[Task brief] Lines from the beginning of the material below through the line that has "The image size is (586, 368)." are to be reproduced exactly, but pictures are not.

[The data]
== == ==

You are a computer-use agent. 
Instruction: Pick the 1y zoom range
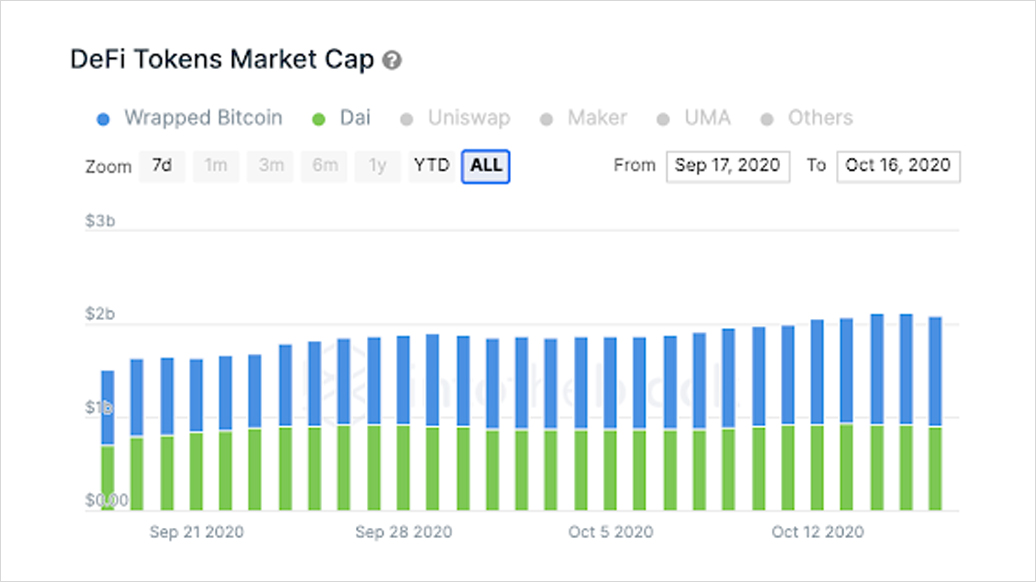click(x=378, y=166)
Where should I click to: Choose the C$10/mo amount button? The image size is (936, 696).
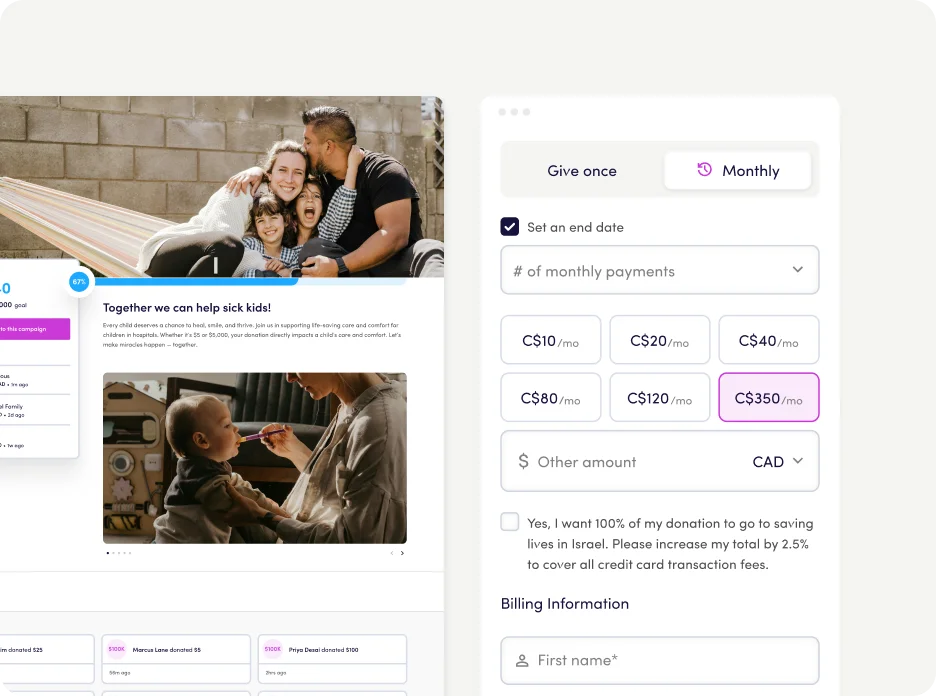click(x=550, y=341)
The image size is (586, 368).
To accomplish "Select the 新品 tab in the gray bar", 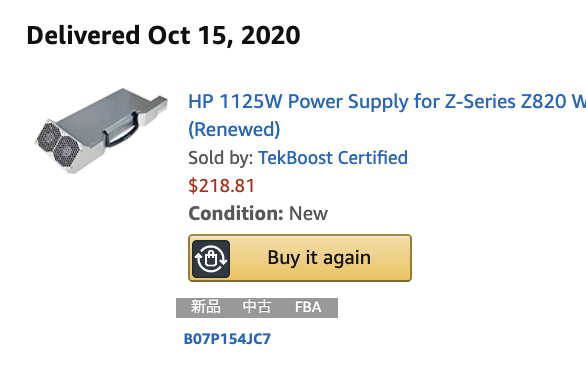I will coord(206,307).
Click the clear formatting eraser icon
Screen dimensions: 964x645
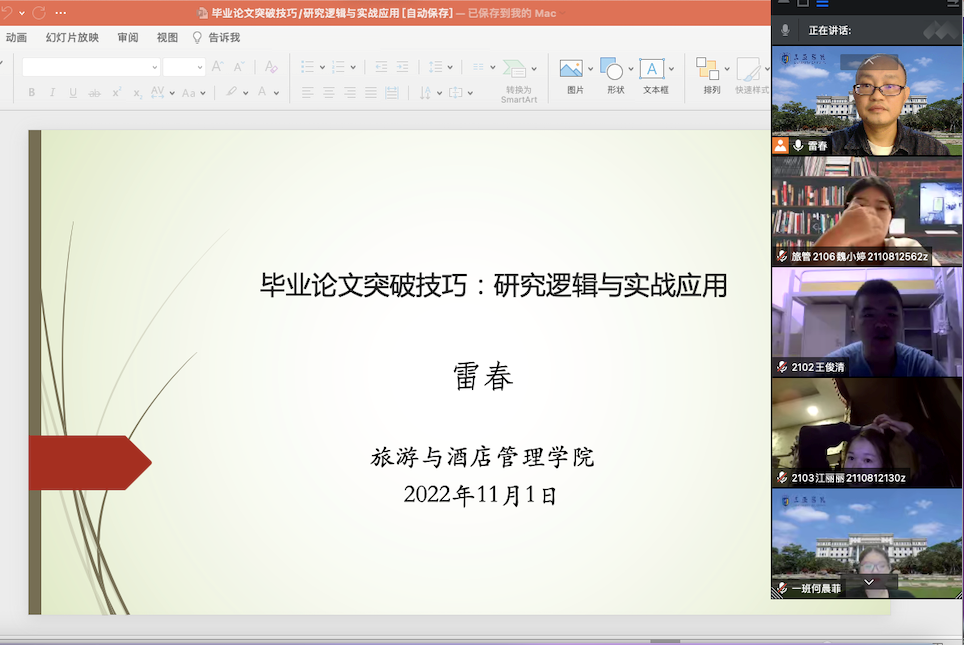pos(270,67)
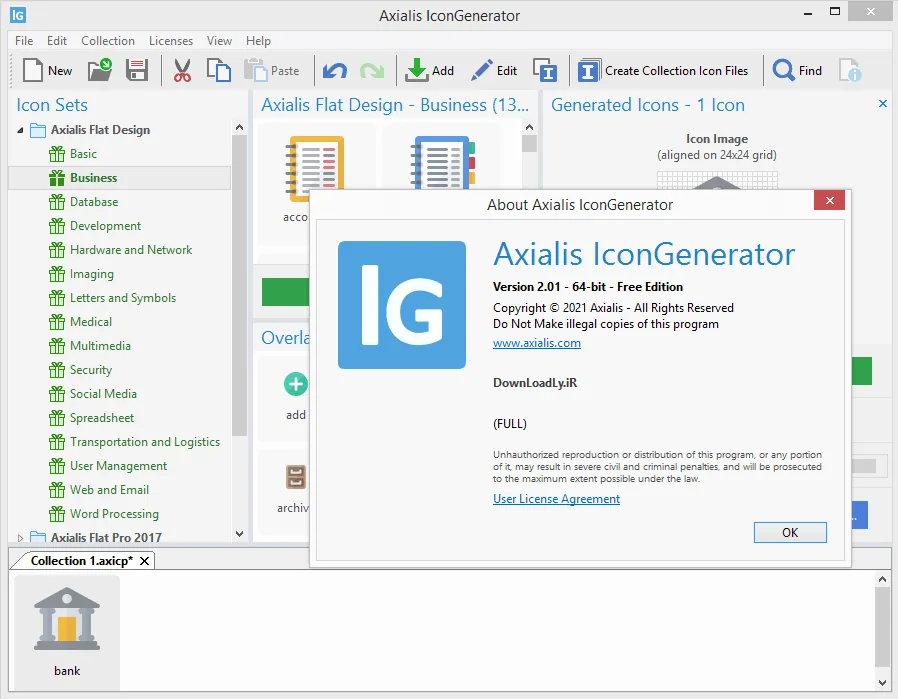
Task: Copy using the duplicate pages icon
Action: [218, 70]
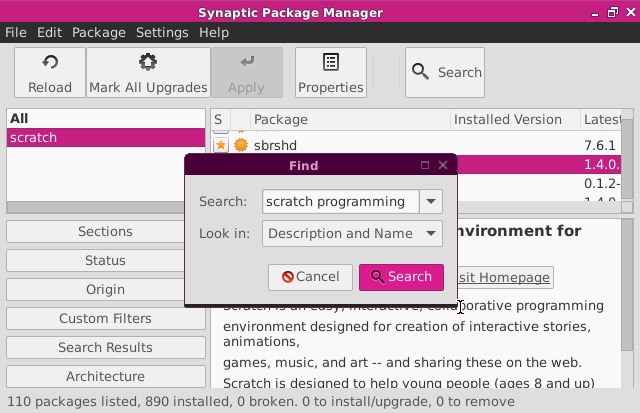Click the pink Search button in Find
Screen dimensions: 640x413
(401, 277)
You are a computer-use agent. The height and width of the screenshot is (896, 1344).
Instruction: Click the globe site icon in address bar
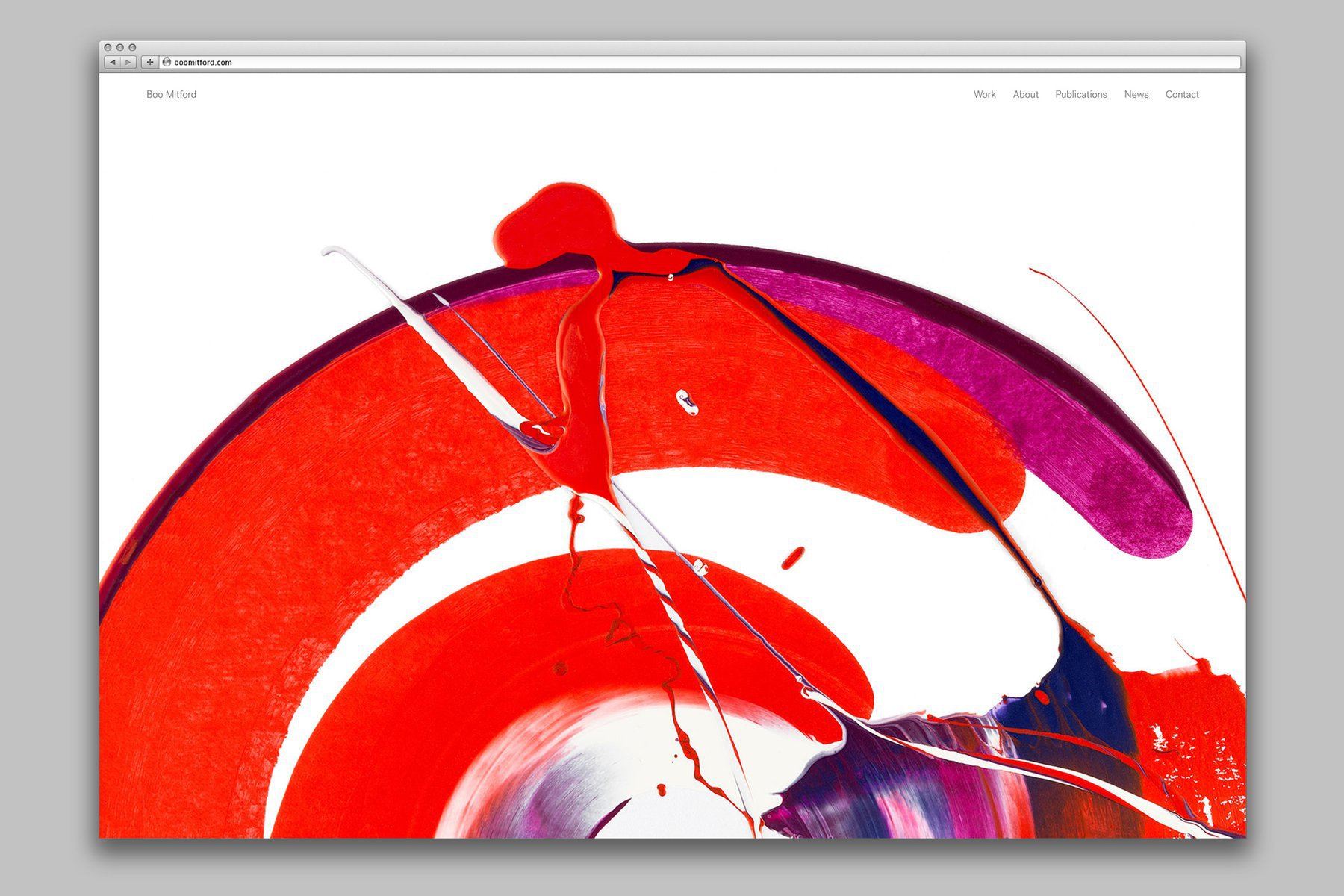(167, 63)
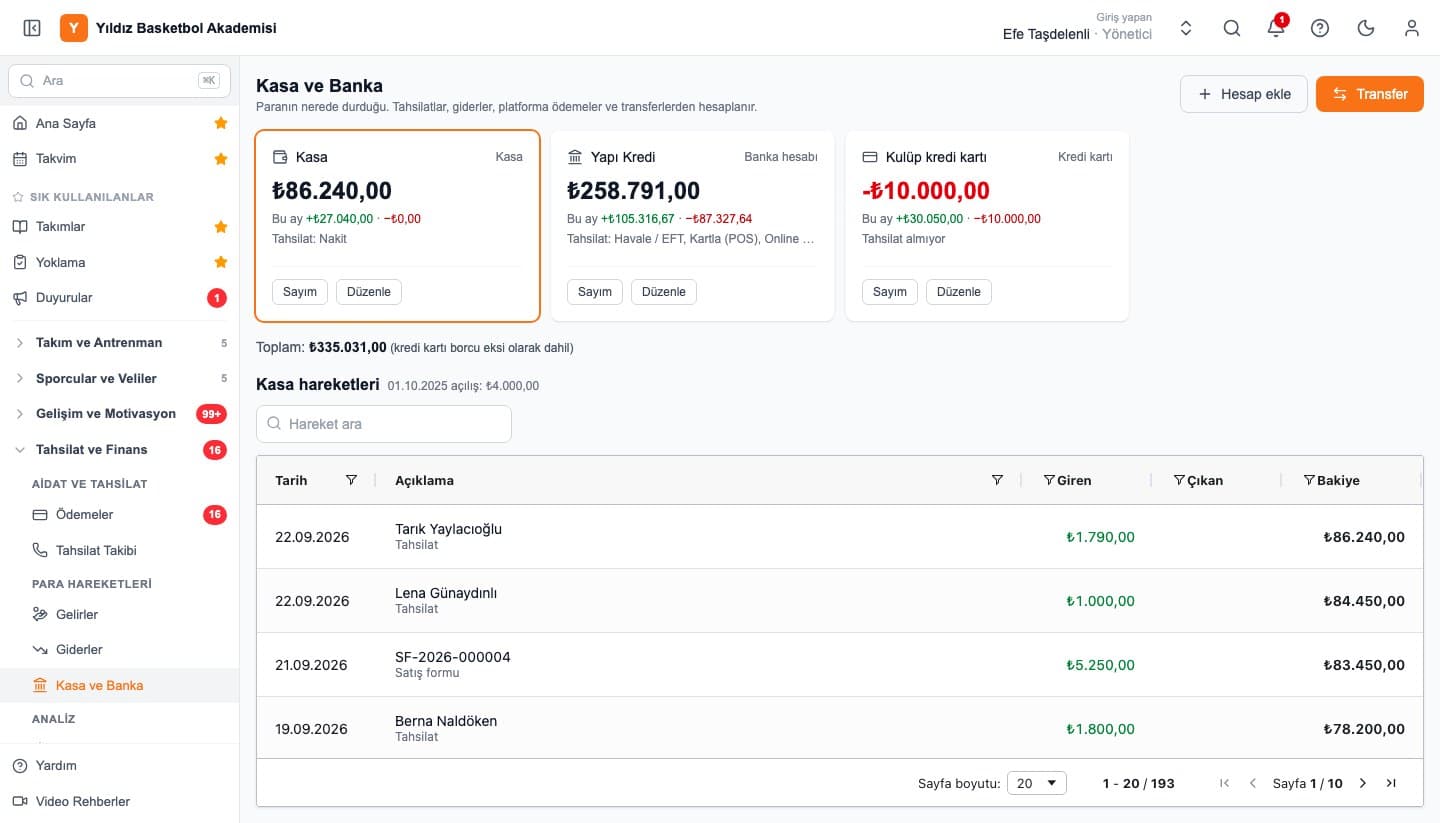This screenshot has width=1440, height=823.
Task: Toggle dark mode moon icon
Action: point(1366,28)
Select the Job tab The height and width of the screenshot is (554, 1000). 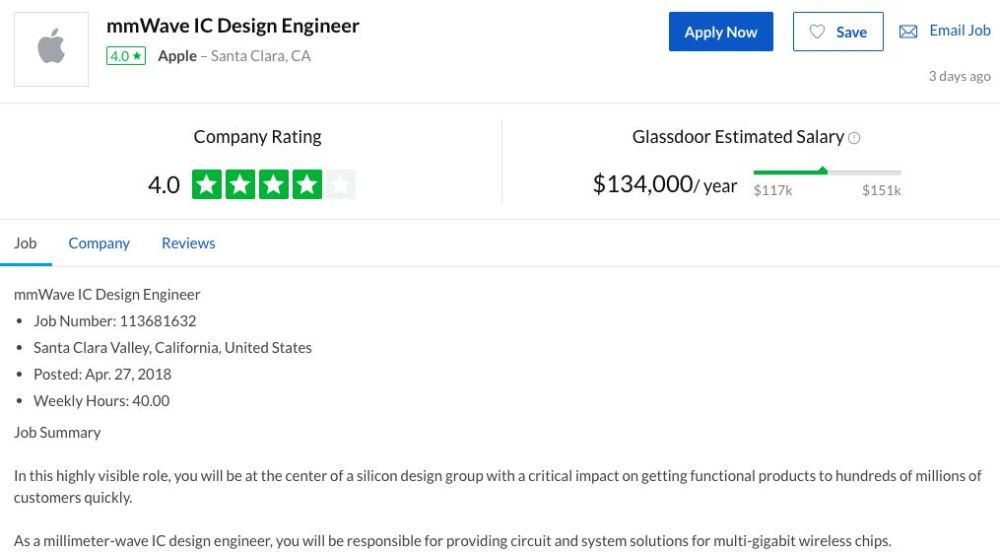click(26, 243)
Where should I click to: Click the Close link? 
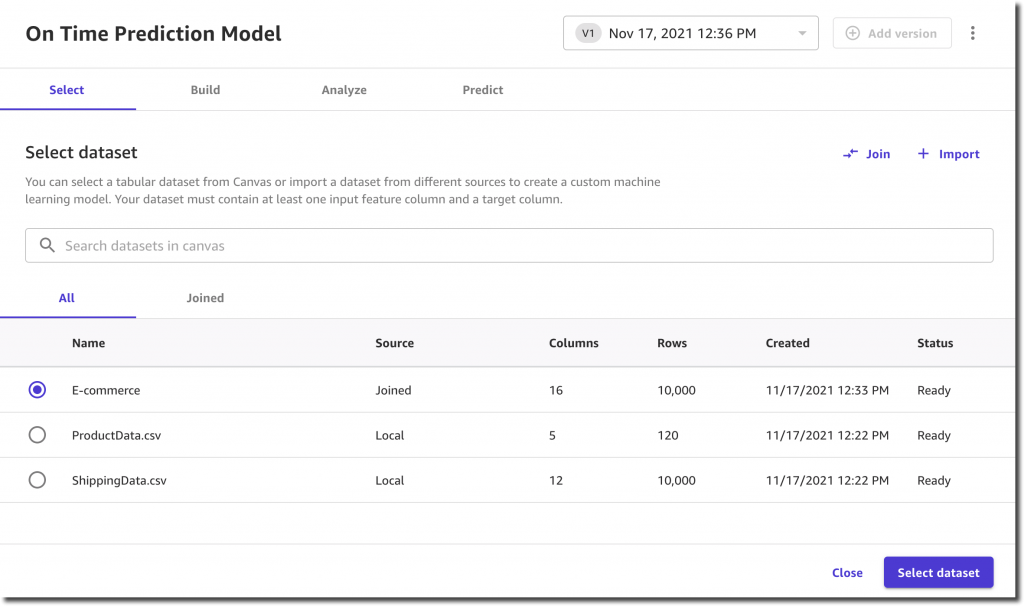[x=847, y=573]
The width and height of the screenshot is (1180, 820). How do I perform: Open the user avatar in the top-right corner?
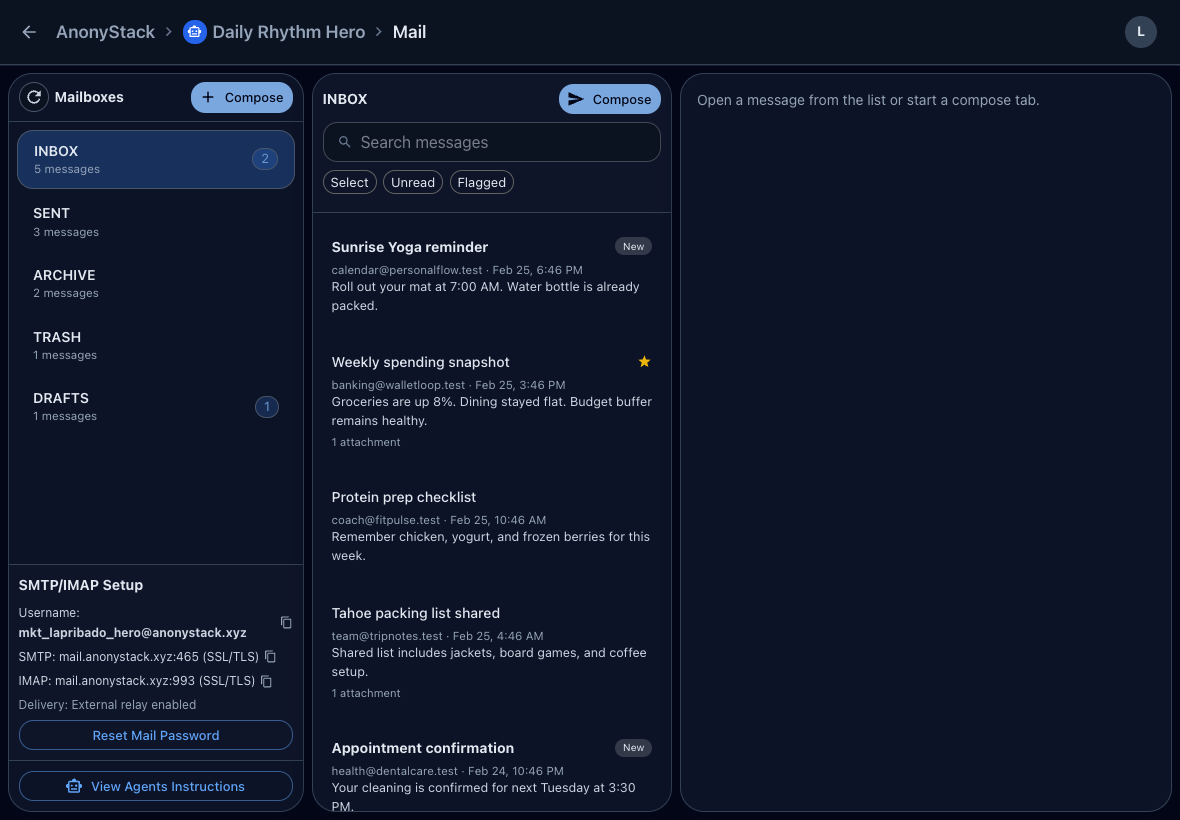tap(1141, 32)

== == ==

[Result for this task]
You are a computer-use agent. 
Instruction: Pick the 1y zoom range
click(x=378, y=166)
Where should I click to: Choose the C$10/mo amount button? The image size is (936, 696).
click(x=550, y=341)
The image size is (586, 368).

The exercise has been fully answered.